Principal filming took place in Chicago and Tampa, Florida. Several outdoor scenes were filmed in Tampa in January, 1918, including ancient Egypt and the rescue of the infant Moses from a river and Simon of Cyrene helping Jesus carry his cross on the Via Dolorosa.

=== Screenplay ===
The original screenplay purportedly demonstrated black achievements throughout history. A brochure pitching the film to potential investors reads:The Birth of a Race, the true story of the Negro — his life in Africa, his enslavement, his freedom, his achievements — together with his past, present and future relations with his white neighbor. It will bring close the future in which the races — all races — will see each other as they are.However, investors pushed to move the film away from themes of race to create a more universal, patriotic film.
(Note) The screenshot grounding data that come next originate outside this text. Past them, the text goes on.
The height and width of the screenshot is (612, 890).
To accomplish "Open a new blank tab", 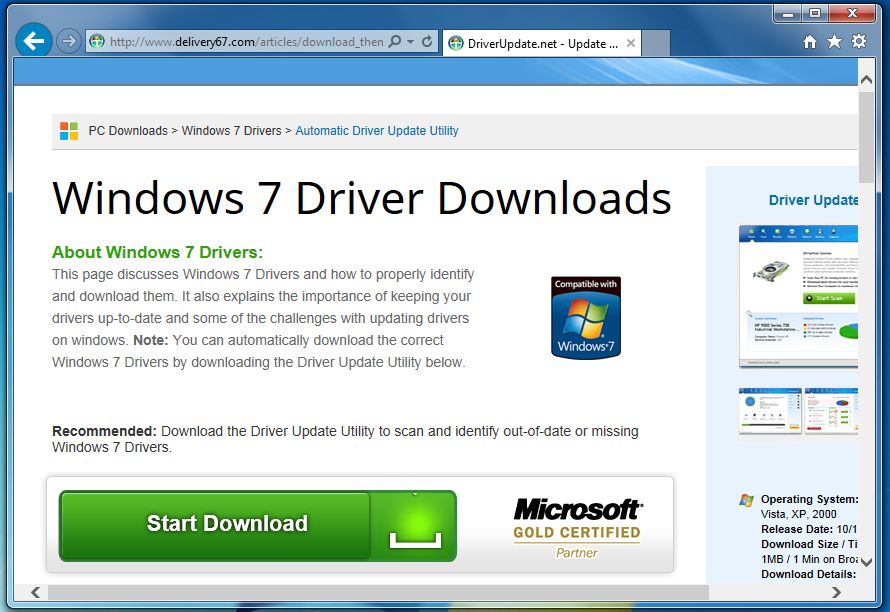I will [x=656, y=44].
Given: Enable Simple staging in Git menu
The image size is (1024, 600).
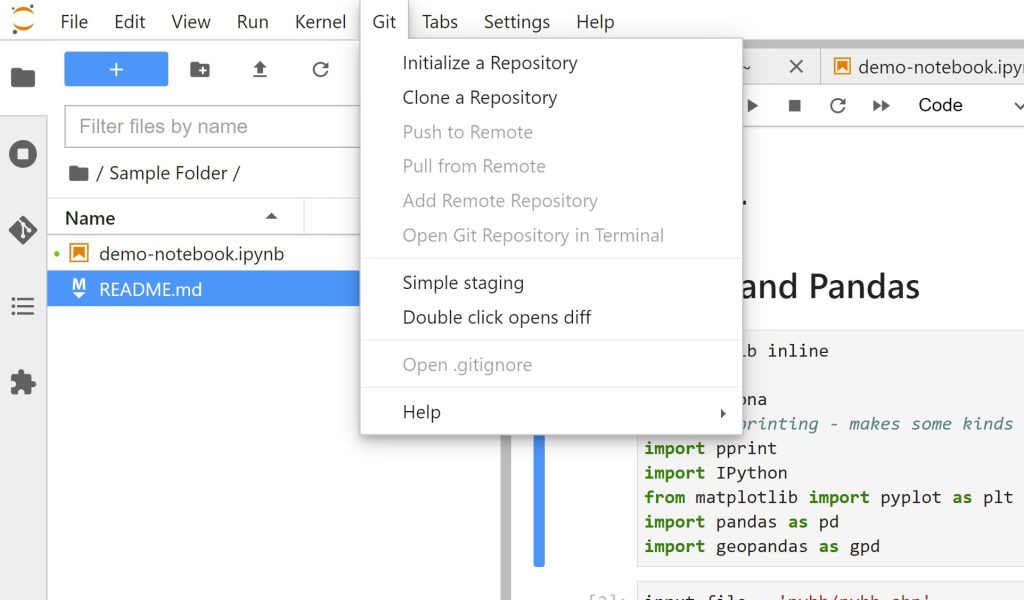Looking at the screenshot, I should [462, 283].
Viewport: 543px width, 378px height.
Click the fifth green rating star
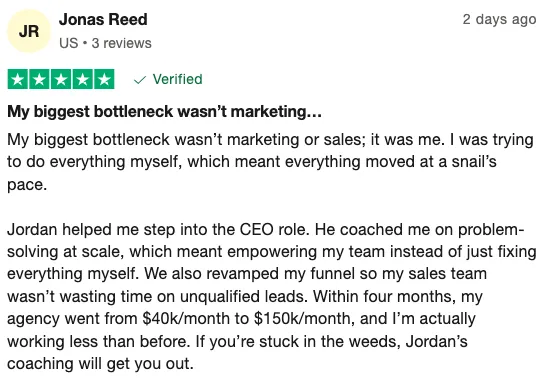[104, 79]
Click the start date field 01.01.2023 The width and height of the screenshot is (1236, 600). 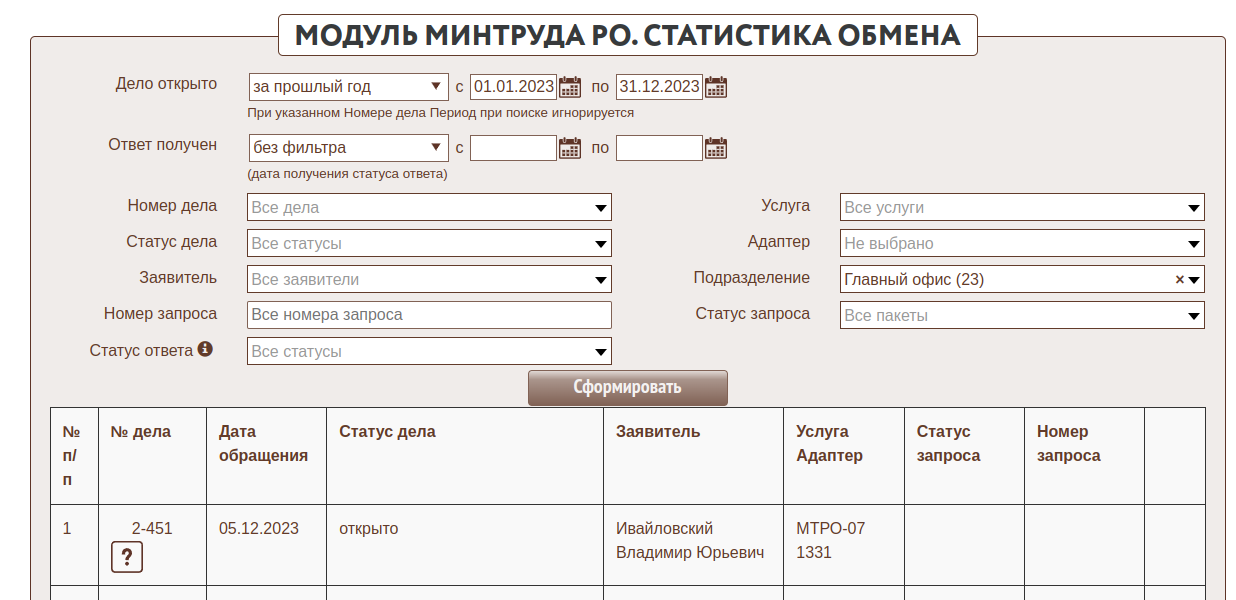click(x=513, y=87)
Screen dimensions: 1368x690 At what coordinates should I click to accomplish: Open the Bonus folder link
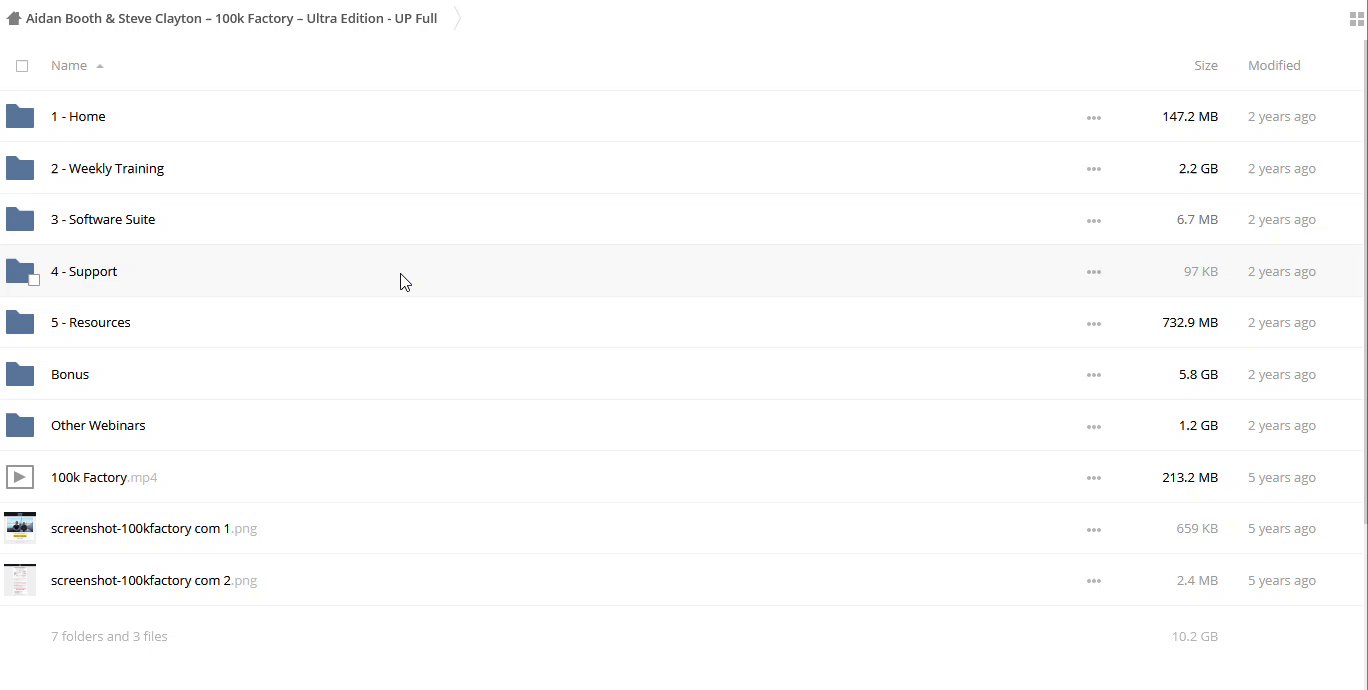pos(70,374)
According to a 1918 Variety article, "A large quantity of film, depicting certain phases of the advancement of the Negro race, was dropped." Only a few of these scenes remained, such as a shot of a black man and a white man working together in a field.

=== Versions ===
The final film was reportedly 2 hours and 30 minutes in length, but after two public showings it was cut to 60 minutes. The 60-minute short version is preserved at the Library of Congress.

==Reception==
Critics complained that the screenplay was muddled about two white brothers fighting on opposite sides in WWI. Birth of a Race also suffered at the box office due to its release just weeks after the end of World War I; audiences were no longer interested in seeing a war film.